EXCERPT TO READ:
____________________

Do not report this to the user unless asked. Use it to ask smarter questions and catch misalignments early.
Phase 1: Seed
Ask the user to describe their technical approach however feels natural. If they already provided a description when invoking the skill, use that as the seed — do not ask them to repeat themselves.
After receiving the seed, produce a first draft capturing your understanding of their technical choices:
Draft v1: [technical description suitable for /speckit.plan]
Then identify the most important gaps using your internal coverage checklist (Phase 2) and ask 2-3 targeted questions to address them.
Phase 2: Refine
Use these lenses as an internal checklist to ensure coverage. Do NOT present them as a rigid framework to the user — weave them naturally into the conversation.
Coverage Lenses
- Language & Runtime — What programming language and version? What runtime or platform SDK?
- Frameworks & Dependencies — What are the primary frameworks? What key libraries? Prefer naming specific packages over generic categories.
- Storage — What database, file system, or persistence strategy? ORM or query builder? Migration approach?
- Architecture — What structural pattern? (monolith, microservices, serverless, CLI, library, etc.) How are components organized?
- Interfaces — What external interfaces exist? REST API, GraphQL, CLI, UI framework? What protocols?
- Testing — What testing framework and strategy? Unit, integration, e2e? What coverage expectations?
- Platform & Deployment — Where does this run? (cloud, edge, embedded, desktop, mobile, browser) What OS/environment constraints?
- Performance & Scale — What are the concrete targets? (latency p95, throughput, memory budget, concurrent users) Vague words like "fast" need numbers.
- Constraints — What's non-negotiable? (existing auth system, specific cloud provider, compliance requirements, offline capability, budget limits)
Refinement Loop
Each round:
- Review the user's latest input against the coverage lenses
- Cross-check against the feature spec — are their technical choices compatible with the spec's requirements, entities, and non-functional attributes?
- Identify the 2-3 most impactful gaps that remain
- Ask targeted questions — prefer multiple-choice with a recommended option where possible, especially when the codebase or constitution suggests a clear direction
- Produce an updated draft incorporating the new information
Present the updated draft as:
Draft v[N]: [technical description suitable for /speckit.plan]
Adaptive Depth
- Narrow features (single component, known stack, clear constraints): 1-2 rounds should suffice
- Medium features (multiple components, some undecided choices): 2-3 rounds
- Complex features (new stack, distributed systems, multiple integration points): 3-5 rounds
Signal when you believe the technical description is ready. Tell the user which lenses are well-covered and if any remain thin (letting them decide whether to refine further or proceed).

____________________

DATASET SECTION:

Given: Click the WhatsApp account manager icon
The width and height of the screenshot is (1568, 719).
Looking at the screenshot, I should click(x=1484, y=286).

____________________

According to the excerpt on refining a technical description, how many refinement rounds do complex features call for?

Complex features call for 3-5 rounds.